Return exactly those lines of the material below that fall between the line holding "Screen dimensions: 870x587" and the line holding "Click the 15:00 time axis label", inclusive.
(Beginning of GIVEN ENTRIES)
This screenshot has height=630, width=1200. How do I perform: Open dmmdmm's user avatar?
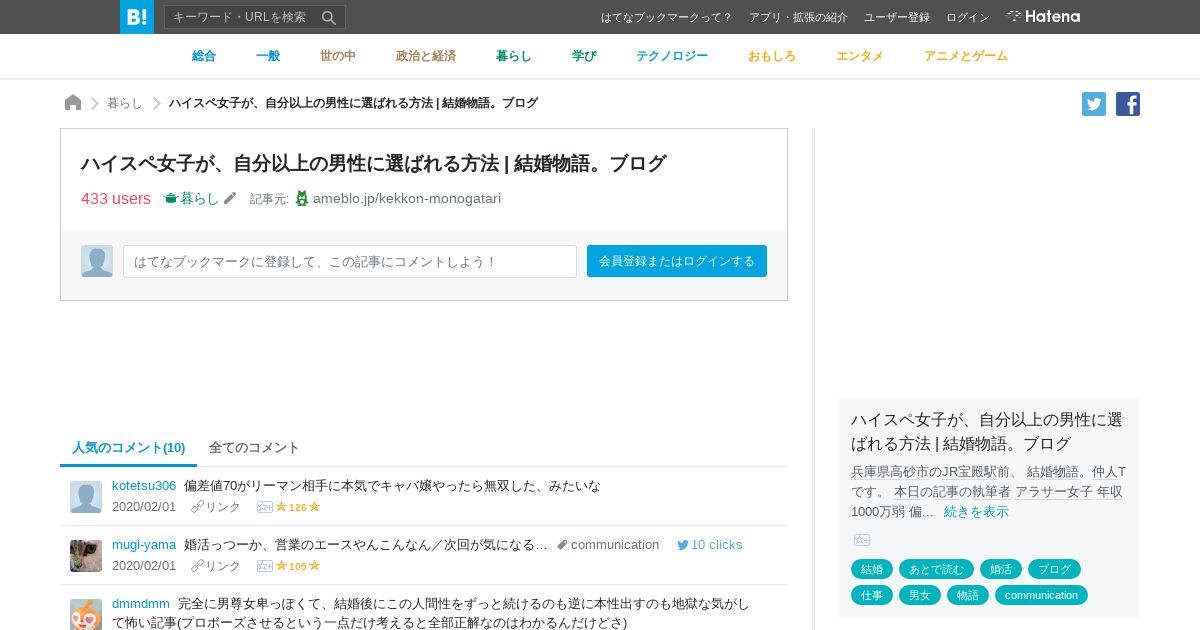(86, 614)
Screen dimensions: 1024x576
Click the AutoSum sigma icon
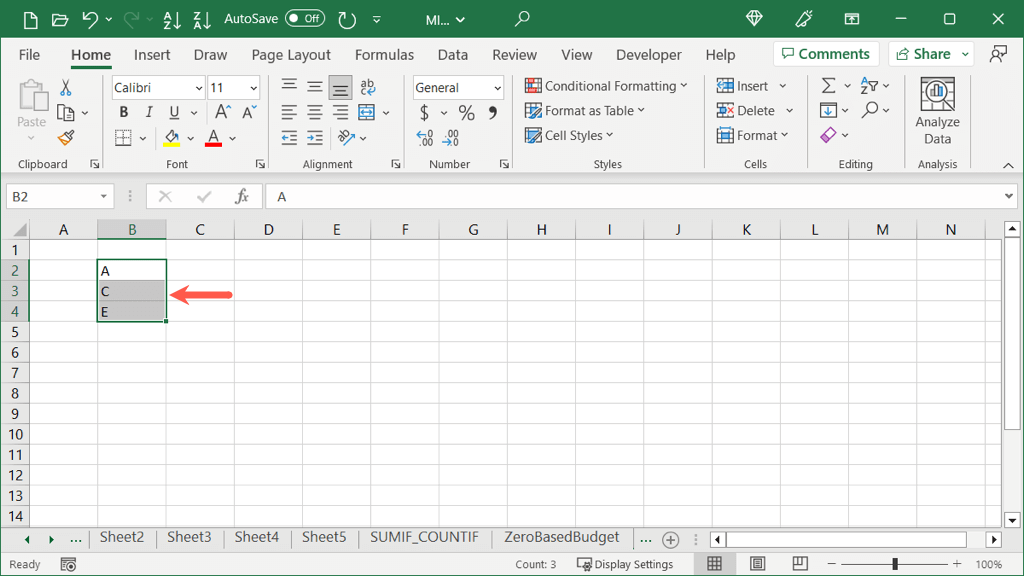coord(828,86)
(End of GIVEN ENTRIES)
(Beginning of GIVEN ENTRIES)
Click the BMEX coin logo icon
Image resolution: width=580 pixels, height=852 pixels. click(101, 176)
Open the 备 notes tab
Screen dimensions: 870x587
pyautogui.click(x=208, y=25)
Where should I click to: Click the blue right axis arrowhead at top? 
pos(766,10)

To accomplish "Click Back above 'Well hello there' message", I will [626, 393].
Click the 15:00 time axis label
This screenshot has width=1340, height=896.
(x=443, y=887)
(End of GIVEN ENTRIES)
(Beginning of GIVEN ENTRIES)
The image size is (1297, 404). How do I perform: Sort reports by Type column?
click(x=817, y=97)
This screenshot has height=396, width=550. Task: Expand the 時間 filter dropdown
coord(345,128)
(End of GIVEN ENTRIES)
● **ANSWER SPACE**:
Screen dimensions: 870x587
pyautogui.click(x=208, y=25)
Where should I click to: Click the blue right axis arrowhead at top? 
pos(766,10)

To accomplish "Click Back above 'Well hello there' message", I will [626, 393].
Click the 15:00 time axis label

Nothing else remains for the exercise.